Suppose I choose a number X1. When I divide it by N I get a remainder R1. For the first number R1 can’t equal zero. Now I choose a second number X2. Now R2 plus R1 can’t equal N or X1+X2 will be divisible by N. I choose a third number X3. No combination of R1-R3 can add up to N. Because all remainders will be less than N, having N numbers less than N will force you to eventually have some combination that will add up to N.

Hmm, I think so anyway. It’s late and I’m going to bed, I’ll have to look at this again in the morning.

@phoenyx No, 2009 is not arbitrary. It is the number of the current year! lol!

You are right. It is true for any N.

It gone be an periodic number.Right.[By pi3,16}

I should think that for any arbitrarily selected group of numbers, the selector can choose to populate the set specifically with numbers that either are or aren’t divisible by 2009.

@Blastfamy elected to do the former, right?

—

arbitrary : based on or subject to individual discretion or preference or sometimes impulse or caprice

so, yes, 2009 is indeed an arbitrary number in this case.

@robmandu True. But the question asks us to show the statement is true no matter what numbers we select.

What phoneyx meant by “arbitrary” was this: “Is this statement true if we replace 2009 by any other positive integer or is this true only for 2009?”

For this specific question the answer is yes, 2009 is indeed an arbitrary positive integer. Meaning that the same statement is true if you replace 2009 by any other positive integer. But this needs a proof and is not obvious.

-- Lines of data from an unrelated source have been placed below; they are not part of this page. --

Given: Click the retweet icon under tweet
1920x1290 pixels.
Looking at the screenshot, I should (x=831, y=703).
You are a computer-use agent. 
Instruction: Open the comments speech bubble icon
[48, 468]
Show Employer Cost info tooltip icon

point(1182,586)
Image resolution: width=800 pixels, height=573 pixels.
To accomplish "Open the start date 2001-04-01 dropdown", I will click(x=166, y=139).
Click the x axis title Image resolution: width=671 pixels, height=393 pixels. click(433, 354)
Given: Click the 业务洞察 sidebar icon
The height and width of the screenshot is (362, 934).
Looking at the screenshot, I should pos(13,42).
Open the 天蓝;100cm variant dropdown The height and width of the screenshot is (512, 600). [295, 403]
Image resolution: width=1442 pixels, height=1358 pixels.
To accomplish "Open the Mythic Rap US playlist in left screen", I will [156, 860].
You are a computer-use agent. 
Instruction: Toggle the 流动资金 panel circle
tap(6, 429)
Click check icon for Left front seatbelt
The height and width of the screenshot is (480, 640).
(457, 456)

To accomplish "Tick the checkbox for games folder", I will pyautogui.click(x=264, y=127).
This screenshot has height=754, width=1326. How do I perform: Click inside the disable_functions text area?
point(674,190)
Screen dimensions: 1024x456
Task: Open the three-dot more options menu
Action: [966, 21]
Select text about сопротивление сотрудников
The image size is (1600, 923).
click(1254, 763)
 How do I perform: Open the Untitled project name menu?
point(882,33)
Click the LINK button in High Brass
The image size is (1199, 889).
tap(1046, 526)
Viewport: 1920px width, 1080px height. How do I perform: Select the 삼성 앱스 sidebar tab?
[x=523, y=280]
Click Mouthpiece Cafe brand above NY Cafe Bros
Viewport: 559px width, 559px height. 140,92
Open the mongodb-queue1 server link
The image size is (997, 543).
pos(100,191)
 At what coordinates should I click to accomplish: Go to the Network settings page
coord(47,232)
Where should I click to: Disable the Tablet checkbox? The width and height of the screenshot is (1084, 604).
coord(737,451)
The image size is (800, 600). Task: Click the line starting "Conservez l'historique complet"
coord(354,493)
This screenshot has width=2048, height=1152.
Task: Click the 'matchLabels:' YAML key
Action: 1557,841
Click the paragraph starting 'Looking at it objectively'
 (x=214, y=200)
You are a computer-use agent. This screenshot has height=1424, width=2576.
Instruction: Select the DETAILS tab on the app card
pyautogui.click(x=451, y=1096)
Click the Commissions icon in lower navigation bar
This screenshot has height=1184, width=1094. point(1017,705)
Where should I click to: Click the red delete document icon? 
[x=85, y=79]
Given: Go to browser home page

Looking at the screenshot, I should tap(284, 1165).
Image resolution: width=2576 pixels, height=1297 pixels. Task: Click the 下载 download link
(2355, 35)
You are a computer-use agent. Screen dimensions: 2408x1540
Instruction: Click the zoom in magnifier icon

Cute problem. Let me have a crack at it:

Assume none of the numbers is divisible by 2009, and consider their remainders when divided by 2009 (we say we look at the numbers “mod 2009” in the lingo). Take a random first number from your set. It has some remainder associated to it between 1 and 2008, inclusive (not 0, since it’s not divisible by 2009). Now add random numbers to it one by one from your set, and consider the remainder associated to each sum. By the time you get to your last number, you’ll have hit 2009 different remainders between 0 and 2009. If you hit 0, then you have a collection whose sum is divisible by 2009. If not, then you have the same remainder occurring twice (since if you have 2009 numbers between 1 and 2008, there must be at least two that overlap, by the so called Pigeonhole Principle).

But if the same remainder appears twice, that means that the numbers you added between the first and second occurrence are divisible by 2009, because adding them doesn’t affect the remainder when divided by 2009! And I believe that finishes the proof.

@finkelitis You got it! :)

Well, I owed you one. Though I think you did me one better by answering my problem. :)

Number the numbers as n1 to n2009.
Form the sums
n1
n1 + n2,
n1 + n2 + n3,
n1 + n2 + n3 + n4,
and so on.

If one of the sums is divisible by 2009 then we are finished. If all the sums have different remainders when divided by 2009 then one of them must be divisible by 2009, since there are only 2009 possible remainders and we would be done.

Therefore suppose that two of the sums have the same remainder when divided by 2009, say n1+...n6 and n1 +... + n55. The only way that these two sums can have the same remainder is if n7 + ... + n55 is divisible by 2009. The same idea can be applied to any two sums with the same remainder.

QED or whatever

Looking back, I think @finkelitis gave the same proof, but when he says “add random numbers to it one by one,” it seemed to me at first that he was only forming sums of two different numbers, but reading further I am pretty sure that that was not what he intended.

I like math and things like that but this does make my li’l’ ol’ head swim!